:: Activity ::
Return only the lines from the top of the material through the line marked by "Given: Open the", unaltered.

:: Data excerpts ::
################
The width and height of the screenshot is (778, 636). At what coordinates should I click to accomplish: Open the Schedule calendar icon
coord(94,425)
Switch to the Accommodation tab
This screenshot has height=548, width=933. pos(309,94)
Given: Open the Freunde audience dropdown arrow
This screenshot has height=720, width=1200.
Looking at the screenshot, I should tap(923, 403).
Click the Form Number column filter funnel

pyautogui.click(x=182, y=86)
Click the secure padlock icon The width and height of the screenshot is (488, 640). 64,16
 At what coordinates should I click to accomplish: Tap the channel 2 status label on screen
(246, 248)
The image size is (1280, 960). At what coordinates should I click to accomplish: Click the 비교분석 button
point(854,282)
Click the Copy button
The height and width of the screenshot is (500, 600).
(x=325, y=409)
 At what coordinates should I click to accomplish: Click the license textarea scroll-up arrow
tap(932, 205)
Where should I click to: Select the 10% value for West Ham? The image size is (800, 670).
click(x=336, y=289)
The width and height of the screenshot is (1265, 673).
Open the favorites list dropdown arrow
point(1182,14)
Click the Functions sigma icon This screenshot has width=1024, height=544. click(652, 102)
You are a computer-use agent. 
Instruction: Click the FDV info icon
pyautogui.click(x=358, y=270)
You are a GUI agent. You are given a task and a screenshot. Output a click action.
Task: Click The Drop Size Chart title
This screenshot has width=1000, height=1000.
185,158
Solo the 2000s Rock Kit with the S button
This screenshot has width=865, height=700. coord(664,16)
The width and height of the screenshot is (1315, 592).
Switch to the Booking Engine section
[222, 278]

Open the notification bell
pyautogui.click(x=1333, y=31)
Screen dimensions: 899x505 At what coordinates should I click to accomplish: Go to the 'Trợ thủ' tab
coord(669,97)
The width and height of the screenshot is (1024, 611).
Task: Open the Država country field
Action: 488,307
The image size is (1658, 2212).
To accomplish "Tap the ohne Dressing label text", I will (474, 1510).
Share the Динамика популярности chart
################
:: Result ::
The width and height of the screenshot is (778, 636). At what coordinates should I click to accomplish: Open the Schedule calendar icon
coord(94,425)
Switch to the Accommodation tab
This screenshot has height=548, width=933. pos(309,94)
Given: Open the Freunde audience dropdown arrow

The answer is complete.